Each State celebrated it differently — if at all. Some States celebrated Thanksgiving as early as October and others as late as January. It was largely unknown in the American South. Its celebration was intermittent until President Abraham Lincoln, in 1863, proclaimed a national day of “Thanksgiving and Praise to our beneficent Father who dwelleth in the Heavens”, calling on the American people to also, “with humble penitence for our national perverseness and disobedience… fervently implore the interposition of the Almighty hand to heal the wounds of the nation.”

Sarah Josepha Hale

Hale and Lincoln | From the blog of Nicholas C. Rossis, author of science fiction, the Pearseus epic fantasy series and children's books

Hale and Lincoln. Image: The Vintage News

Lincoln had been prompted to do so by a series of editorials by Sarah Josepha Hale. Hale was an American writer, activist, and influential editor. She was also the author of the nursery rhyme “Mary Had a Little Lamb.” Hale may be the individual most responsible for making Thanksgiving a national holiday. Her advocacy for the national holiday began as early as 1827 and lasted decades until it was successful.

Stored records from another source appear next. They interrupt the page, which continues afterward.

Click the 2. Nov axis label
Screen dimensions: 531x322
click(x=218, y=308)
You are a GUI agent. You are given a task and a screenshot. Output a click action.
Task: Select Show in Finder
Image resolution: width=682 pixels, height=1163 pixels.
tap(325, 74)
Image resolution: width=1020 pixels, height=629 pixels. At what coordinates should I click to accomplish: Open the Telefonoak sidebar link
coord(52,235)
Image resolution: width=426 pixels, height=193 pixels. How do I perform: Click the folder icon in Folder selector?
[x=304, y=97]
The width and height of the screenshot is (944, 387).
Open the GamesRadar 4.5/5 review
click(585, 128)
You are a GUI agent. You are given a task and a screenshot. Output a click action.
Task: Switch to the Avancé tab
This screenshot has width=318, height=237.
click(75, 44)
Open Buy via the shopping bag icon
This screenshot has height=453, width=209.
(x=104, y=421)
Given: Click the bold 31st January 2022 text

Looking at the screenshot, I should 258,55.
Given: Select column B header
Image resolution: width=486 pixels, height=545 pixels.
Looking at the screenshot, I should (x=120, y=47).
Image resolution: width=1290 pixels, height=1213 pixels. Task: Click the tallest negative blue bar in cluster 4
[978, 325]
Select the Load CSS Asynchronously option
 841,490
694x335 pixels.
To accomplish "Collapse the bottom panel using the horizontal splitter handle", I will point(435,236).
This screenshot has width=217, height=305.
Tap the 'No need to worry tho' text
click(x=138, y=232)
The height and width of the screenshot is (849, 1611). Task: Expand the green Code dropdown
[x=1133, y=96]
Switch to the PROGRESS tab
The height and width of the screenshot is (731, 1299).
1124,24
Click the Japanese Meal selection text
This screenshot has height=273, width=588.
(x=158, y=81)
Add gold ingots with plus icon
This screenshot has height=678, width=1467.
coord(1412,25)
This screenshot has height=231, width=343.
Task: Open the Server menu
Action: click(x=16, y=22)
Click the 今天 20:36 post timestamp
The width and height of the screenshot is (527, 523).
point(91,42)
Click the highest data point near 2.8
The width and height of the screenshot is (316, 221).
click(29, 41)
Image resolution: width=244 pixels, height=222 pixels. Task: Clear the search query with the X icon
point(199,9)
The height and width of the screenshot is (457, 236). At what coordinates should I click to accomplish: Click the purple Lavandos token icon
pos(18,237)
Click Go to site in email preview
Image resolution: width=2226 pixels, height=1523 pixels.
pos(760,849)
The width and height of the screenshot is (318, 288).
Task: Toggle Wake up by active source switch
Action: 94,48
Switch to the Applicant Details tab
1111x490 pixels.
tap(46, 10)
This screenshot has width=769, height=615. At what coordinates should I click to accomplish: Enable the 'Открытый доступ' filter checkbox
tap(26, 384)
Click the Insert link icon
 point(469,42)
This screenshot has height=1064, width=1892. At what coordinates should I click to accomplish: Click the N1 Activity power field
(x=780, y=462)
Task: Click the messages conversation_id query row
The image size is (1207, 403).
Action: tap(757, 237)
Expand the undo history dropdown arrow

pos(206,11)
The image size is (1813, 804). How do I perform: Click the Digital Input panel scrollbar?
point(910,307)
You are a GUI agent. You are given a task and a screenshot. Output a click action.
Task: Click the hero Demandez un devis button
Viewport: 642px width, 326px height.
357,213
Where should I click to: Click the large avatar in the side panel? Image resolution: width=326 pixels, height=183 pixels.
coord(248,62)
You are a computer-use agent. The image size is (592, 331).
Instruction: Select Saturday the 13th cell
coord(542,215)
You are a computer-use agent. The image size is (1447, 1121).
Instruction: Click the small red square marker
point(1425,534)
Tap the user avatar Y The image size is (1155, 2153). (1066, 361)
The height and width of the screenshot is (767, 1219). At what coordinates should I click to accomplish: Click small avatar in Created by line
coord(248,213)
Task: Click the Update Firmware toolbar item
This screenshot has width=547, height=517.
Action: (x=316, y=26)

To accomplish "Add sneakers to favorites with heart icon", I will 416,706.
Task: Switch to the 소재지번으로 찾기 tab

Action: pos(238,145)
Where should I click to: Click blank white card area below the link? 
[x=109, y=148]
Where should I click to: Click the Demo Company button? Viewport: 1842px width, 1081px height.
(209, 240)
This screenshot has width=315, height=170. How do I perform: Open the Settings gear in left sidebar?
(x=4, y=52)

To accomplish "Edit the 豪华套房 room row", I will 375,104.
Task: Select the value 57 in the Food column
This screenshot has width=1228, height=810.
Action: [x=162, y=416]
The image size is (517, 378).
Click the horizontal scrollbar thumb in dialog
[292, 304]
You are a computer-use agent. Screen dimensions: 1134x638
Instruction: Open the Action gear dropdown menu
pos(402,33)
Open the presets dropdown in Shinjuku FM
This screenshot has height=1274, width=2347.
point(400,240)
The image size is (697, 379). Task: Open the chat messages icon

Hale, who wanted to improve her country and promote patriotism, wanted Thanksgiving to become a unifying holiday that celebrated peace. However, Southerners rejected the holiday as another Northern imposition. In Virginia, Governor Henry Wise scoffed that he refused to acknowledge the “theatrical national claptrap that is Thanksgiving.”

The holiday was personal to Sarah Hale. As a New Englander, Hale regularly celebrated Thanksgiving with her family. In Northwood, her 1827 novel, Hale devoted a full chapter to the holiday. She also saw Thanksgiving as an opportunity to bring Americans together in a time of increasing polarization. When war broke out between North and South, Hale saw Thanksgiving as more important than ever.

In a letter to Lincoln dated Sept. 28, 1863, Hale encouraged the president to make an “immediate proclamation” recognizing Thanksgiving as a national holiday. She openly linked the holiday with the war effort, calling it “fitting and patriotic” to hold Thanksgiving as a “great Union Festival of America.” The editor encouraged Lincoln to choose the last Thursday in November for the holiday in memory of George Washington’s 1789 day of Thanksgiving. Since Nov. 26, 1863, was less than two months away, Hale gently suggested that “an immediate proclamation would be necessary.”

Less than a week after receiving Hale’s letter, Lincoln issued the proclamation Hale recommended. In his Oct. 3, 1863 proclamation, the president explained, “in the midst of a civil war of unequalled magnitude and severity, the American people should take some time for gratitude.”

Even when Lincoln finally proclaimed a national Thanksgiving day, Sarah wasn’t done. She started promoting different ways to celebrate the holiday and wrote numerous editorials in her magazine, suggesting recipes appropriate for the holiday. Many of those recipes became traditional thanks to her — among them, the tradition of a turkey dinner and pumpkin pie.

Under President Franklin D. Roosevelt, the date was moved to one week earlier, observed between 1939 and 1941 amid significant controversy. From 1942 onwards, Thanksgiving, by an act of Congress, signed into law by FDR, received a permanent observation date, the fourth Thursday in November, no longer at the discretion of the President.